**Problem**
Pull out every line of the entries below that contains the string "resolution".
++++++++++++++++++++
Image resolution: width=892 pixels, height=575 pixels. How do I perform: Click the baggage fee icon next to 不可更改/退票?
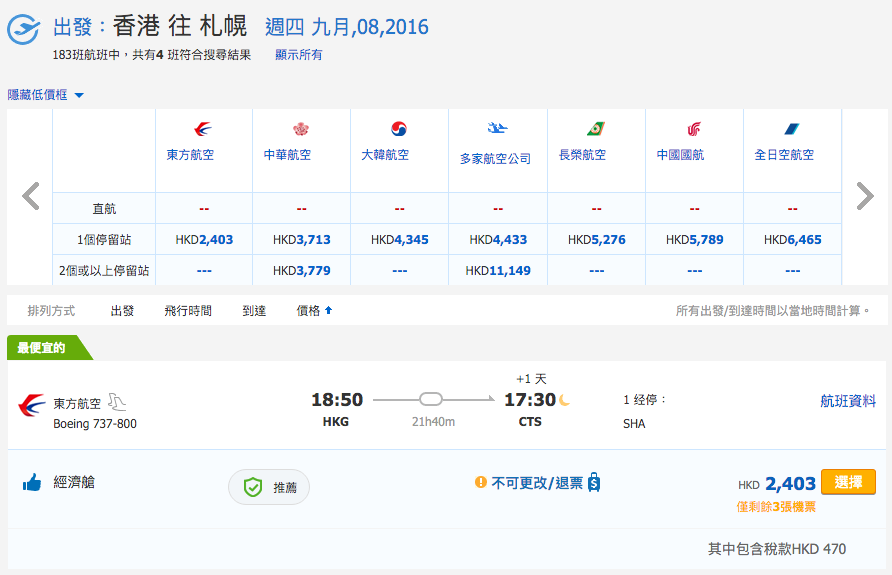[594, 482]
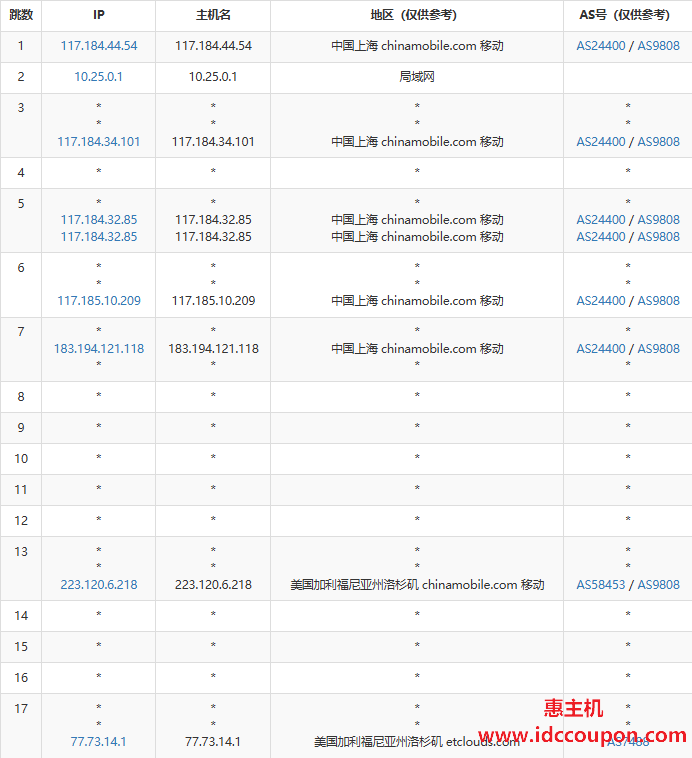Open the 77.73.14.1 IP link
This screenshot has height=758, width=692.
tap(99, 742)
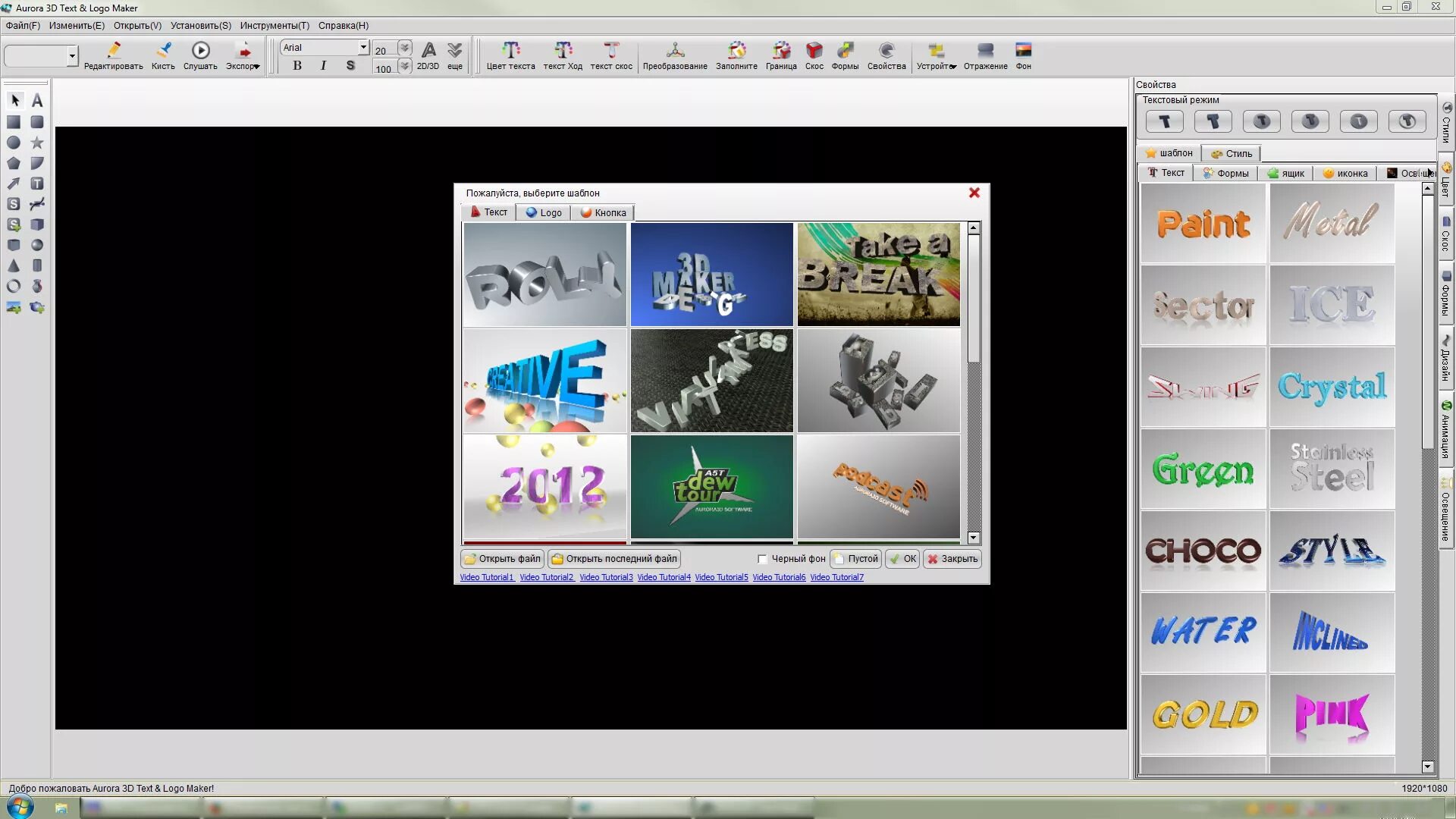Expand the empty combo box in toolbar
Image resolution: width=1456 pixels, height=819 pixels.
coord(72,55)
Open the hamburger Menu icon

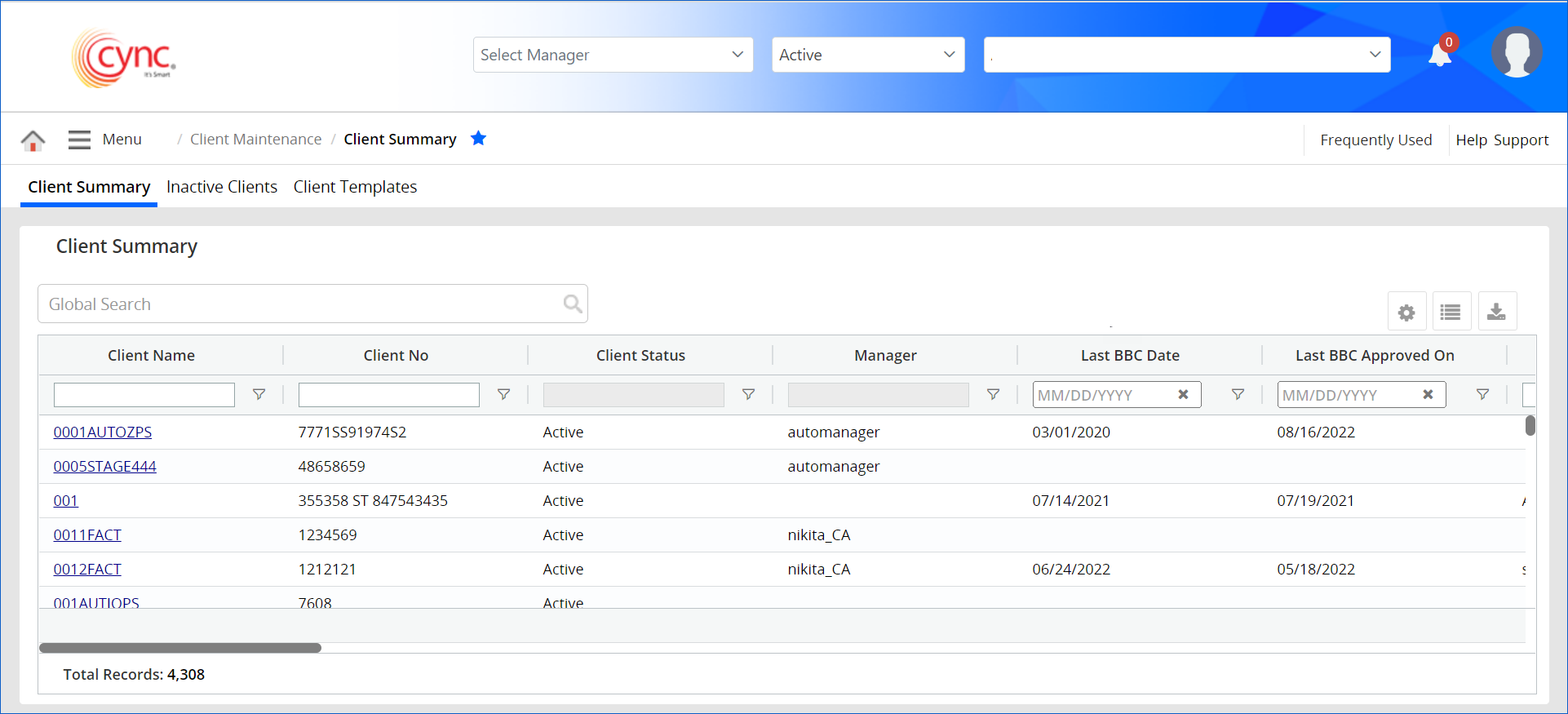pyautogui.click(x=79, y=140)
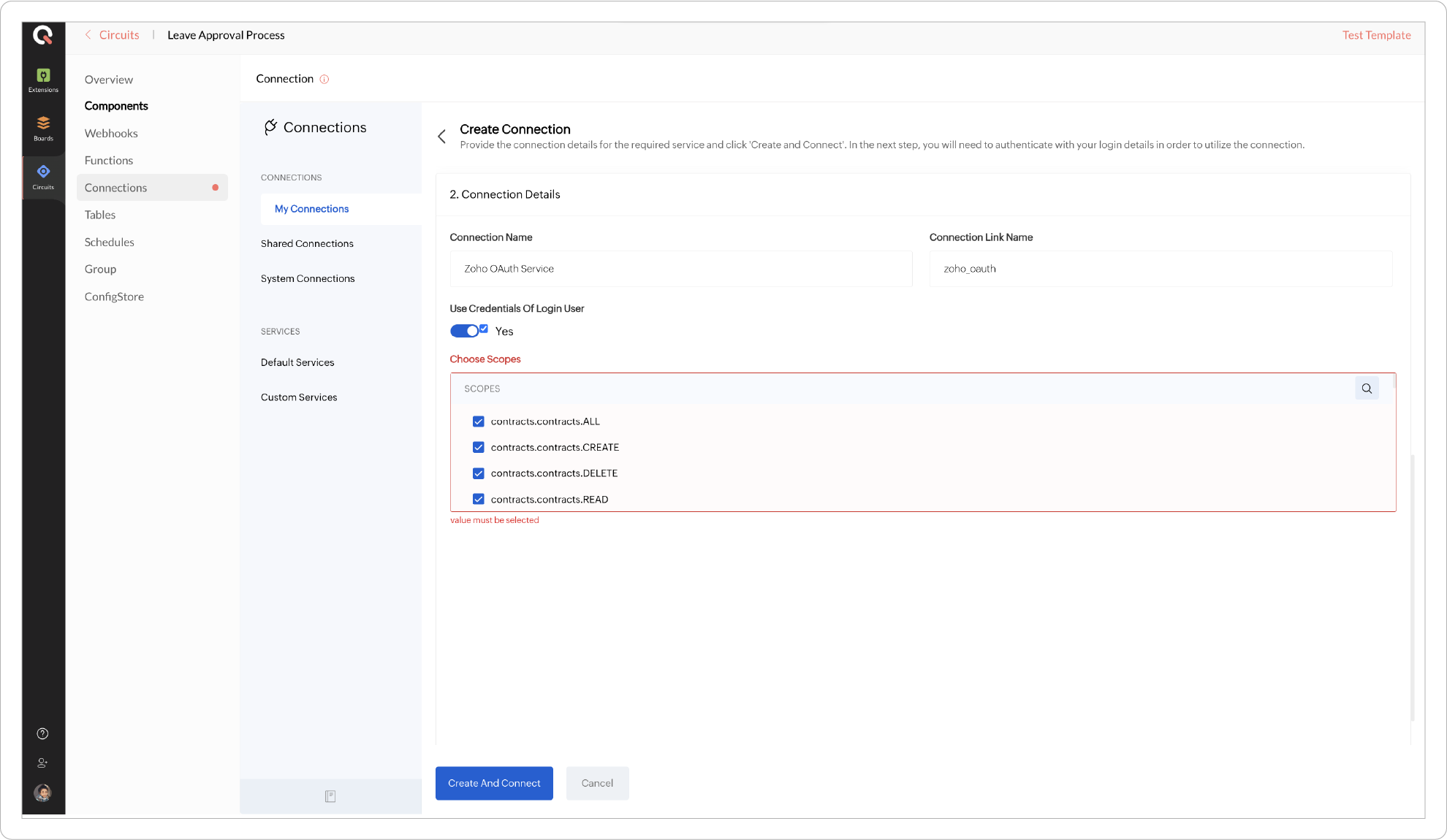Click the collapse panel icon at bottom
This screenshot has height=840, width=1447.
[330, 796]
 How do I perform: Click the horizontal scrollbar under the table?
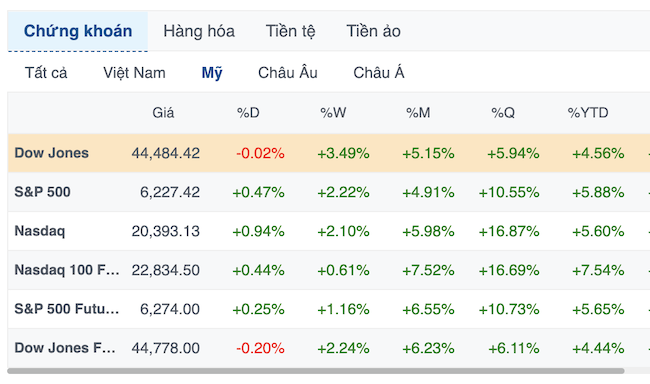coord(316,371)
++++++++++++++++++++
**Completed exercise**
Image resolution: width=892 pixels, height=575 pixels. How do I perform: Click the baggage fee icon next to 不可更改/退票?
Image resolution: width=1456 pixels, height=819 pixels.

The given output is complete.